Canada is one of the few developed countries without a rare disease strategy that guides decisions about access to drugs for rare diseases. Canadian drug review bodies such as the Canadian Agency for Drugs Technologies in Health (CADTH) and the Québec Institut national d'excellence en santé et services sociaux (INESSS), do not have processes to fairly assess drugs for rare diseases, nor do they have a common definition of rare diseases.
As a result, there has been limited and delayed access to some rare disease drugs in Canada, which is the case for CF disease-modifying drugs such as Kalydeco, Orkambi, Symdeko and Trikafta. These are examples of how our drug review and reimbursement systems fail Canadians with CF.
Kalydeco was approved by Health Canada for the G551D mutation in 2012; approval of the additional 9 mutations was received on June 6, 2014, and approval for R117H was received on March 13, 2015. While people with the G551D mutation have had limited public access in most provinces since 2014, those with the additional mutations still wait for access, four to five years after approval.
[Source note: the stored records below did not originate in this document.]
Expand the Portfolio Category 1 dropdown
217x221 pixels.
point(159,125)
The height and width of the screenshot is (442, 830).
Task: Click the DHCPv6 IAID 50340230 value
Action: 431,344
Orkambi, which treats the basic defect in CF, was approved for use in Canada in January 2016. Almost four years later only three provinces – Saskatchewan, Alberta, and Ontario – have extremely limited public access mechanisms, which apply to children with CF only. Since the implementation of these criteria in February 2019, one child with CF has accessed the drug in Canada, to the best of CF Canada’s knowledge. Meanwhile, the drug is publicly covered in: U.S.A, Australia, England, Scotland, Ireland, Sweden, Denmark, France, Germany, Austria, Italy, Netherlands, and Luxemborg.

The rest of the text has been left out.